Give back every record below in full and exactly, but without a single image.

*** DATA SECTION Section Begins ***

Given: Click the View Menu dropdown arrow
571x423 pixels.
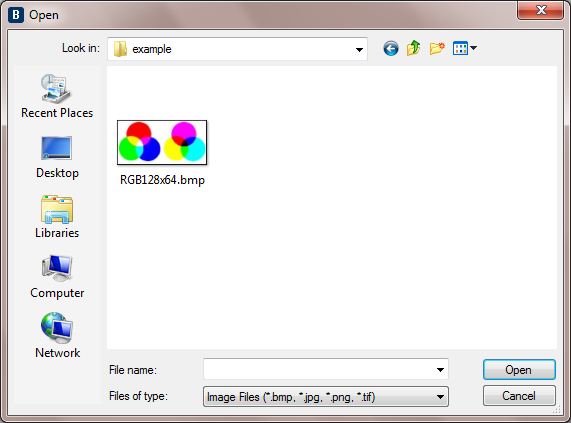Looking at the screenshot, I should pyautogui.click(x=473, y=48).
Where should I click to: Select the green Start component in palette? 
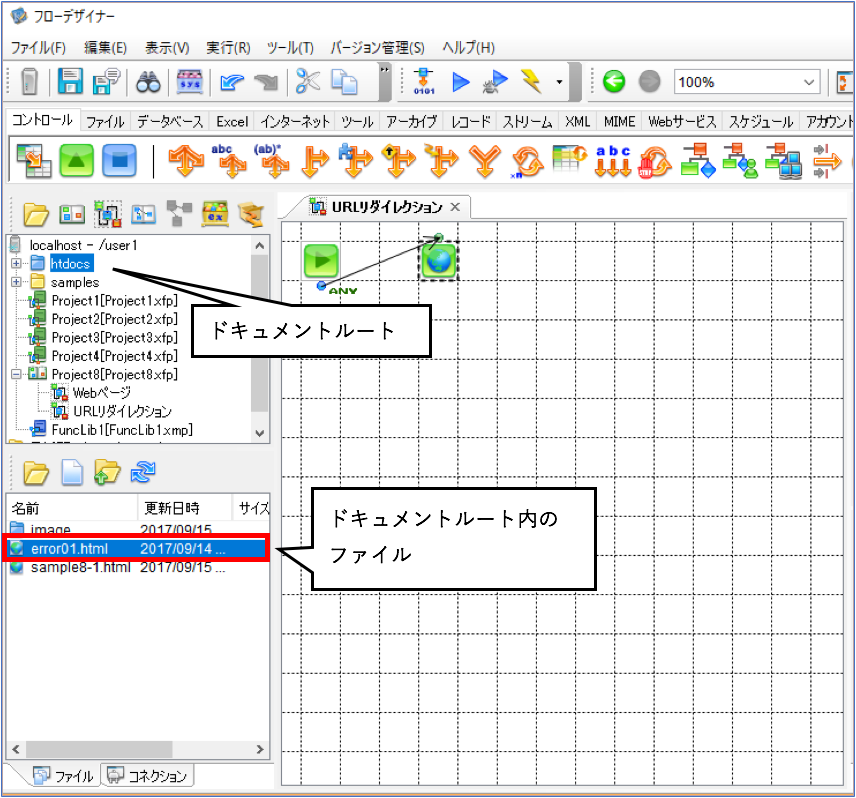[x=76, y=160]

*** DATA SECTION Section Ends ***

» EXERCISE OUTPUT:
Given: Click the View Menu dropdown arrow
571x423 pixels.
Looking at the screenshot, I should pyautogui.click(x=473, y=48).
Where should I click to: Select the green Start component in palette? 
[x=76, y=160]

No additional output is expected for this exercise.